A psicanálise parte da associação livre de ideias. Esse é o espaço para falarmos o que quisermos, sobre o assunto que preferirmos, sem julgamentos. É importante que o diálogo comece sem minha interferência e a partir do que é trazido por cada pessoa, há o convite para fazer as reflexões.
Falar livremente ajuda a ter acesso ao inconsciente e a partir daí tocar naquilo que dói, naquilo que precisa ser olhado.

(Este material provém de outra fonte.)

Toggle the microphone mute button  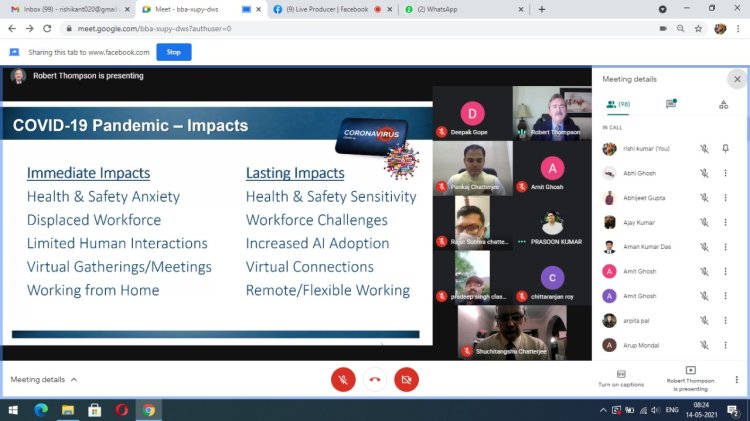[342, 380]
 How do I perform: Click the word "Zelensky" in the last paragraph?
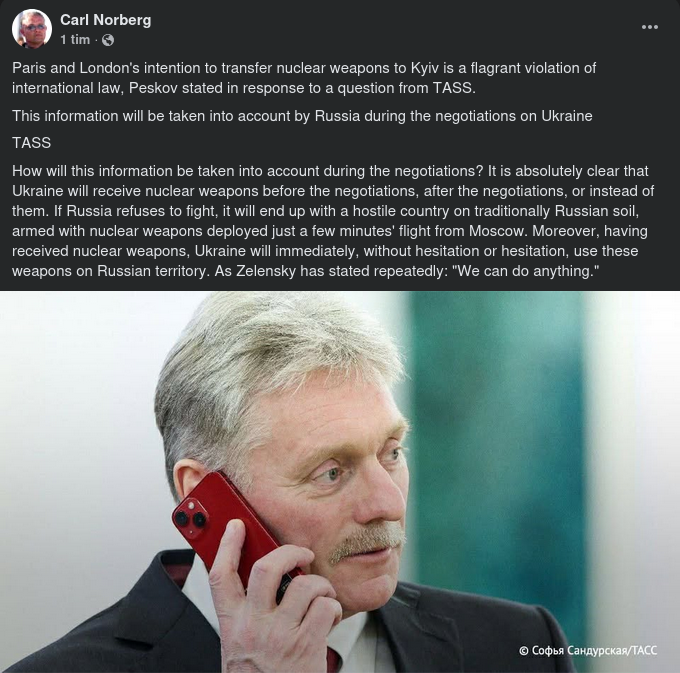[x=266, y=271]
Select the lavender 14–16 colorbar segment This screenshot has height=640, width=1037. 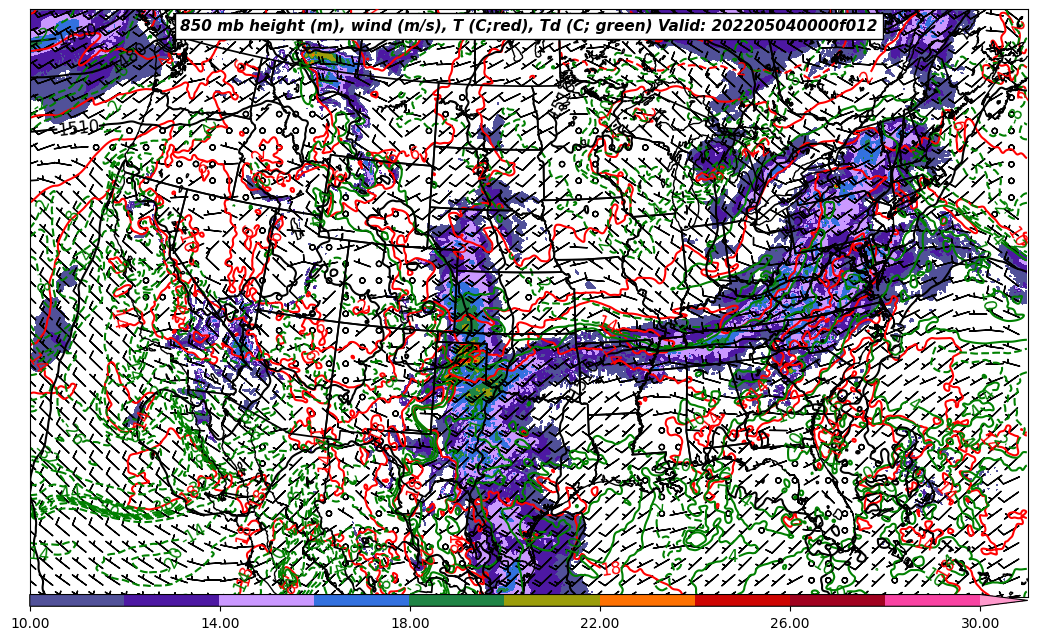267,600
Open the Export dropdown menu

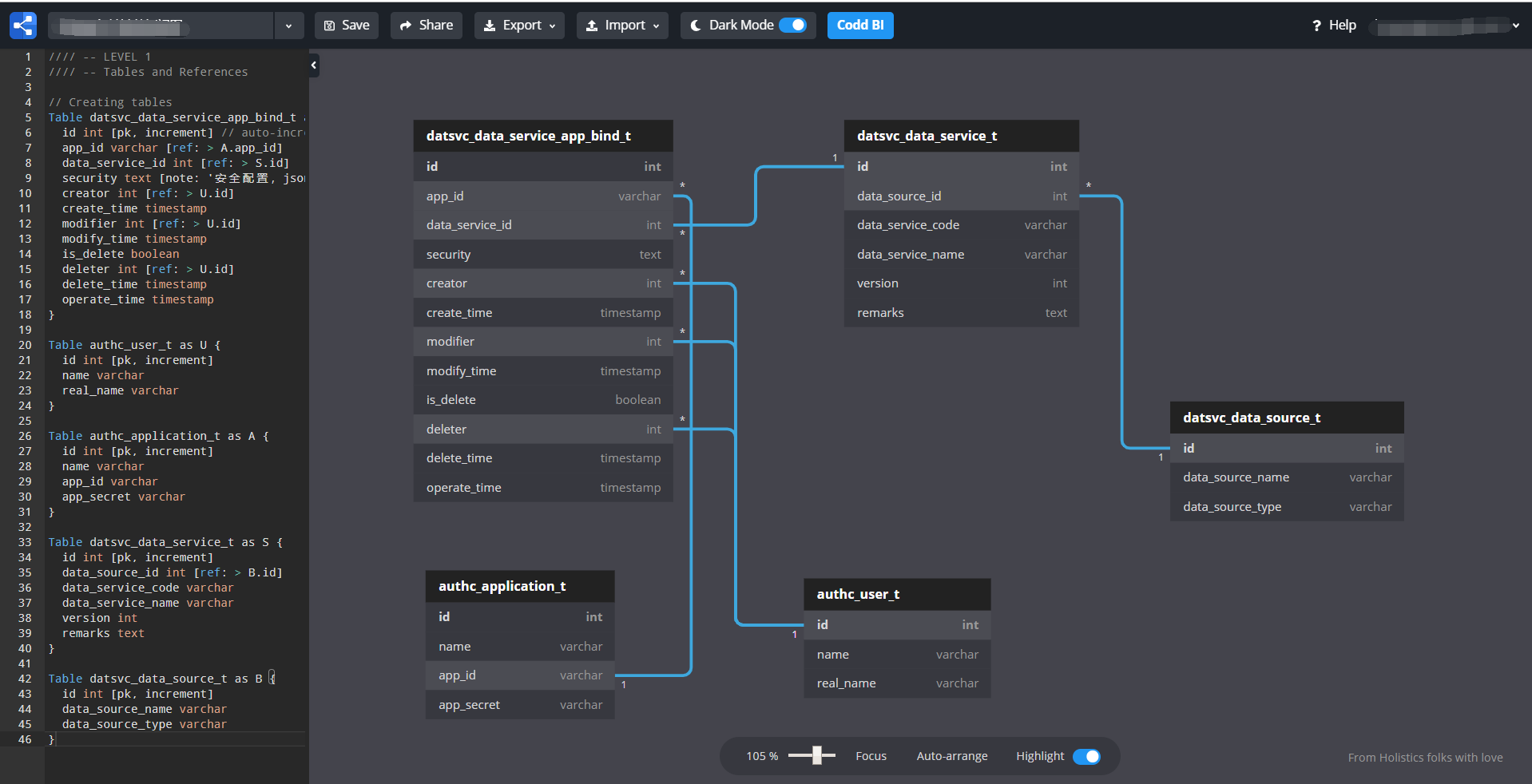coord(519,26)
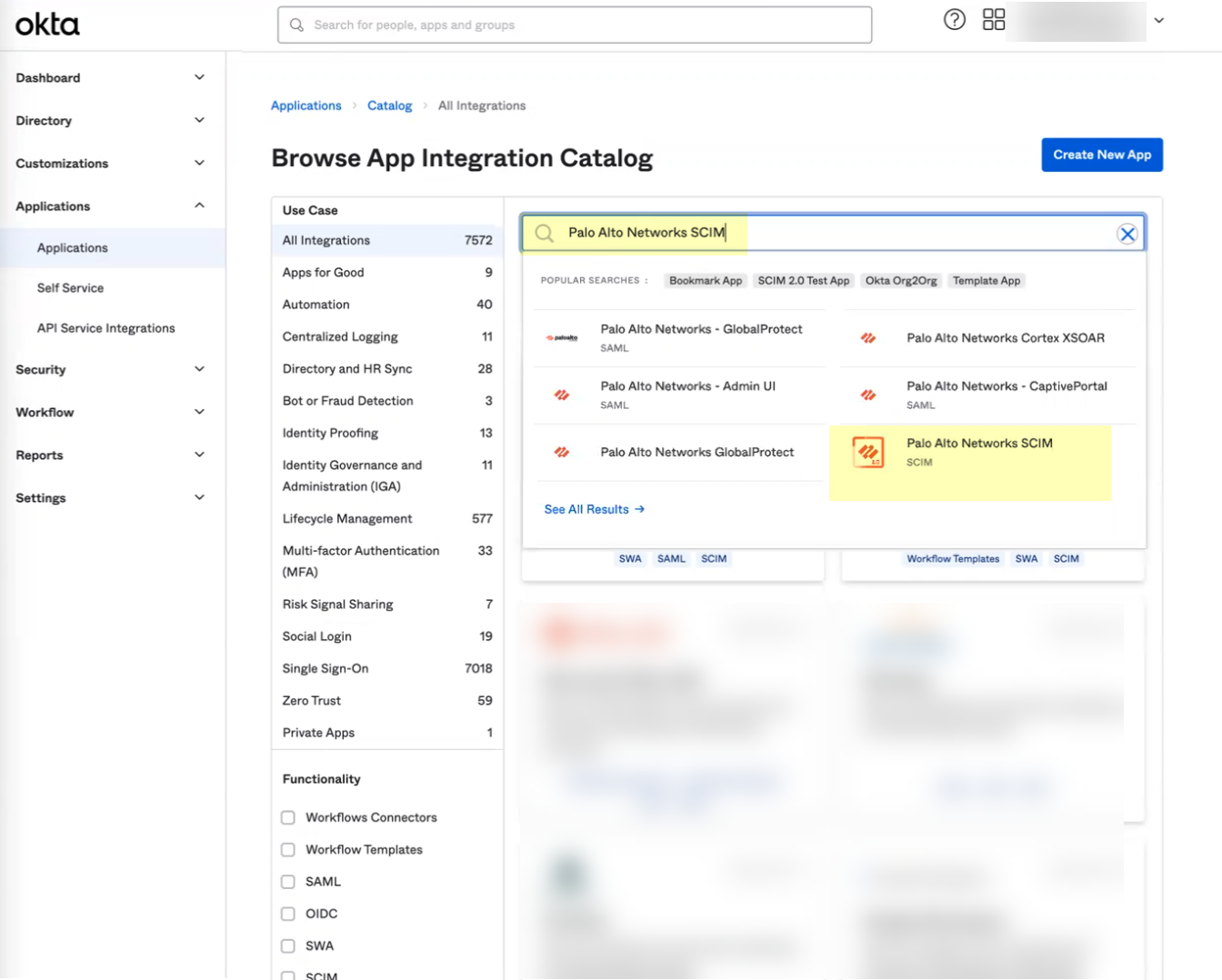Select the Palo Alto Networks SCIM app icon
1222x980 pixels.
coord(869,453)
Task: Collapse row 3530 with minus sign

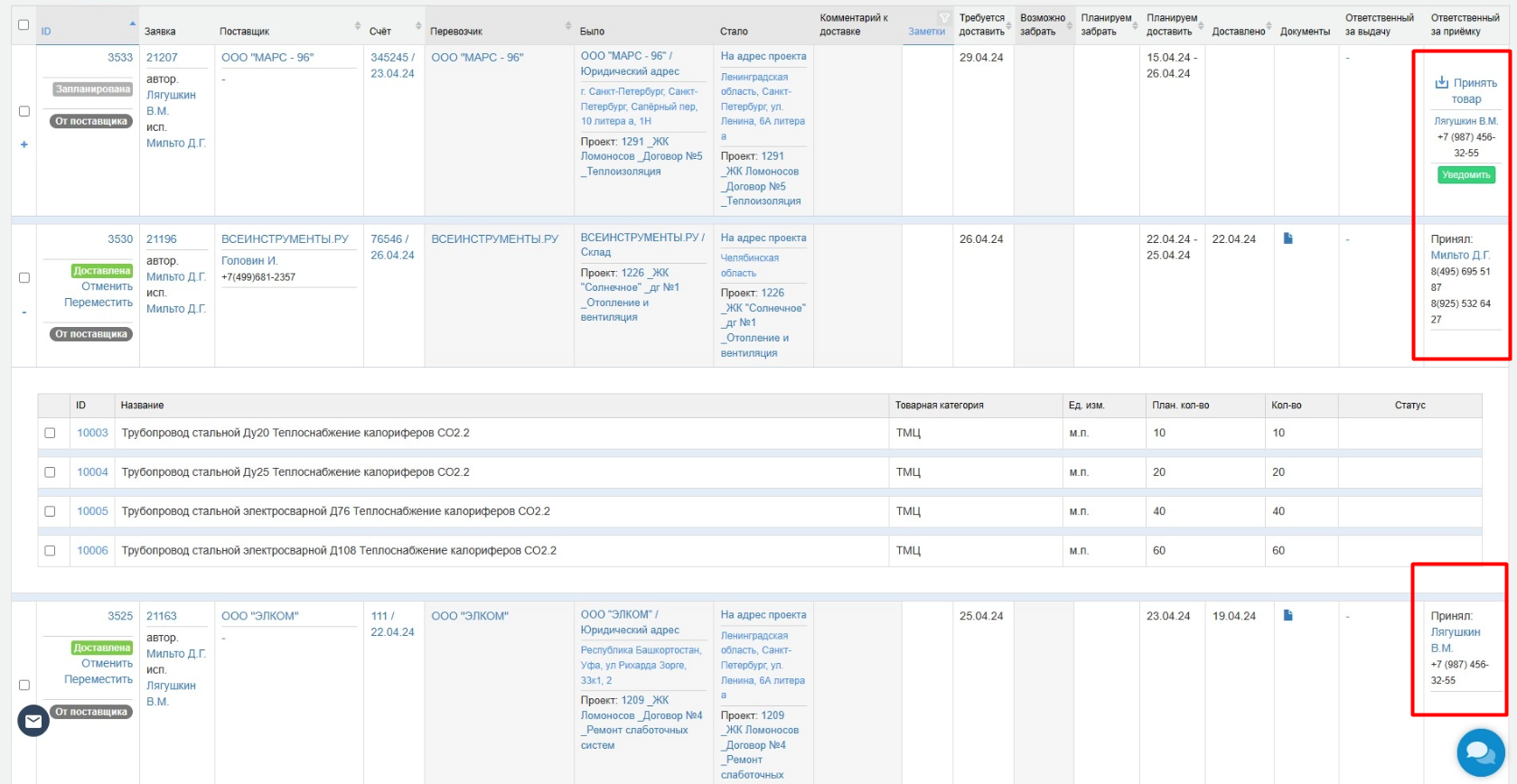Action: [24, 313]
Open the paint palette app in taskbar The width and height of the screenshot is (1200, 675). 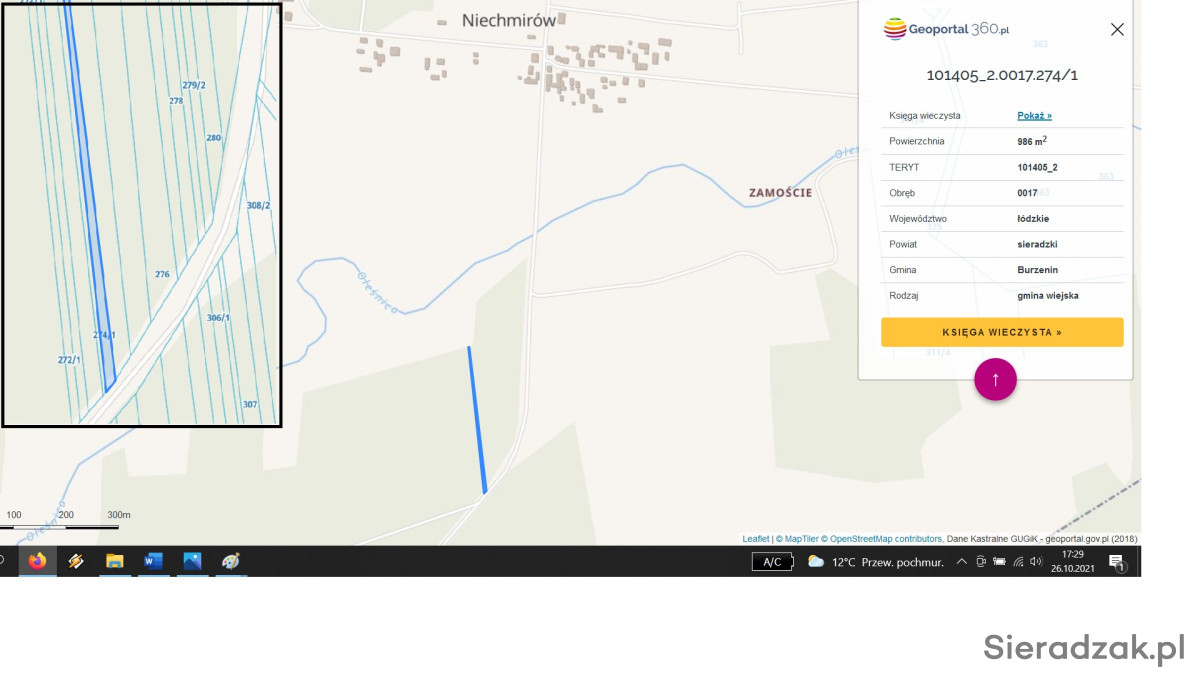click(231, 561)
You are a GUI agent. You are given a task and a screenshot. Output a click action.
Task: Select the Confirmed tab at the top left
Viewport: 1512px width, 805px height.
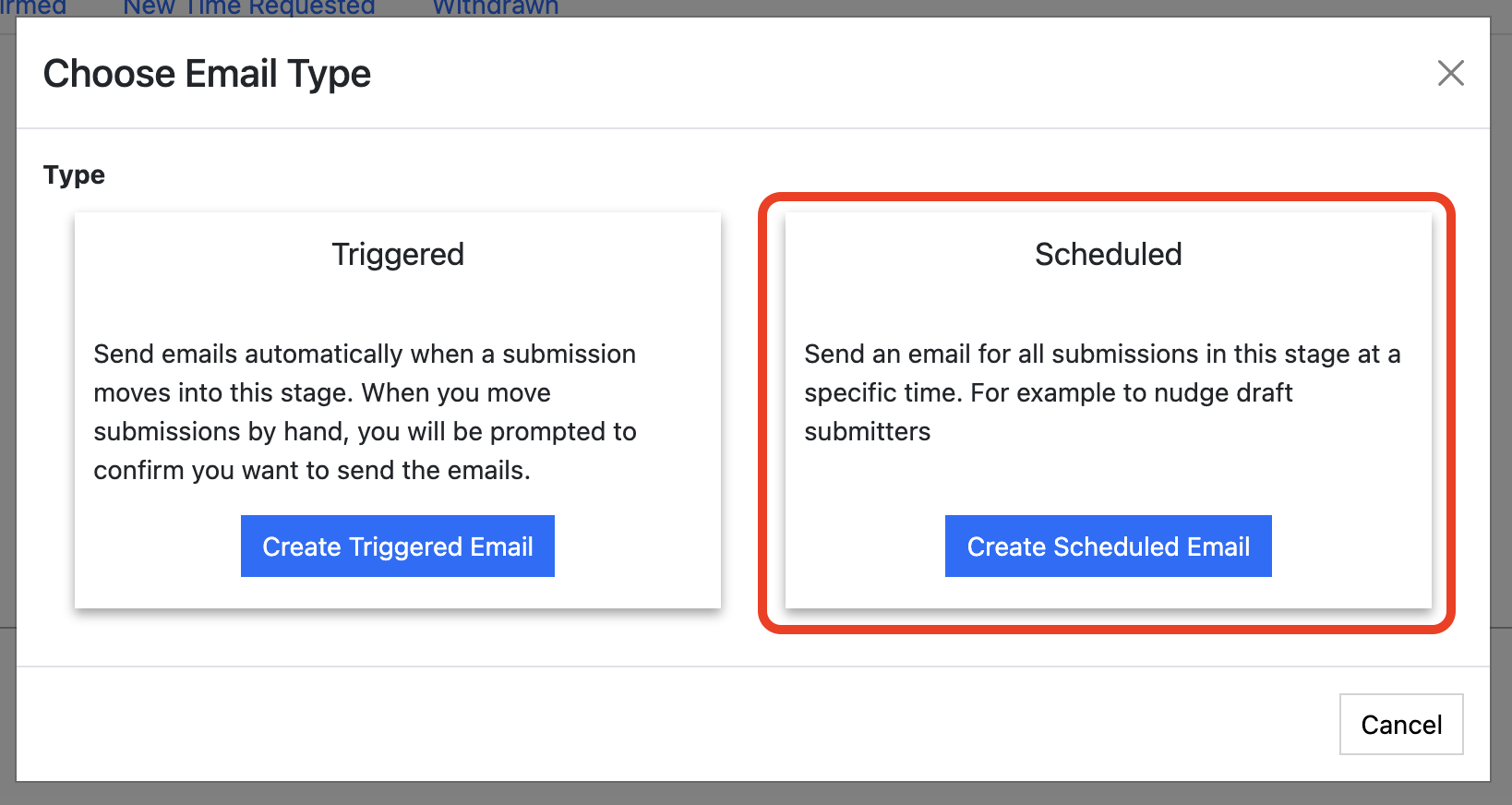click(33, 7)
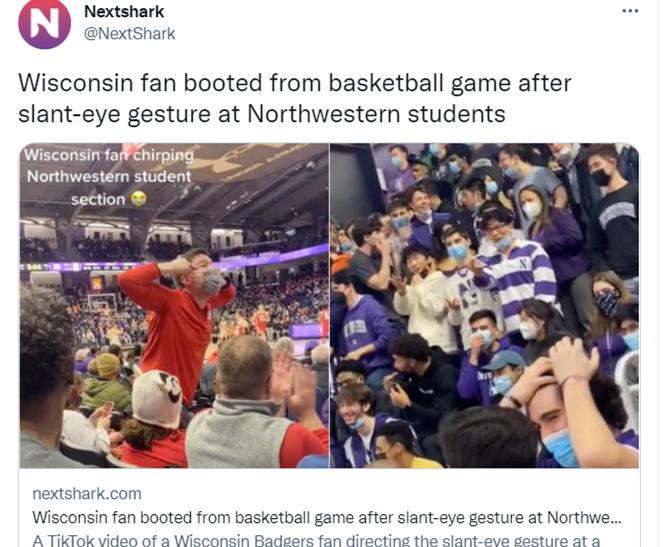Open the link card article title
The image size is (663, 547).
326,517
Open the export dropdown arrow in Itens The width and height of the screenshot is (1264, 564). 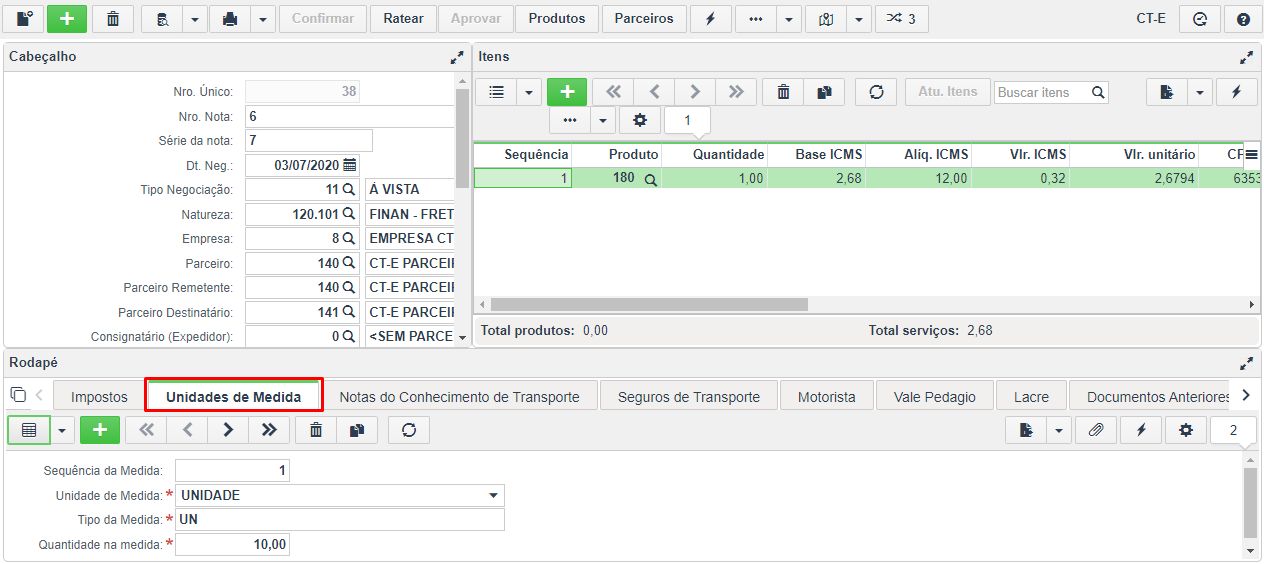point(1200,92)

Eu não vou estar lá dando dicas e conselhos sobre o que fazer da vida, afinal quem sabe melhor da nossa vida do que nós mesmos?
Perceba que, por meio da fala e das intervenções, cada um vai traçando o seu caminho, na medida que elabora traumas e situações vividas que são singulares de cada indivíduo.
Então, não é que estou lá sentada “só escutando”. Eu ofereço o espaço para fazer reflexões e realizo intervenções durante cada sessão, proporcionando a cada pessoa a oportunidade de realmente se ouvir e a lidar com as verdades sobre ela mesma.
O propósito da análise não é ir para ouvir alguém falar para você, é ir para realmente “SE OUVIR”.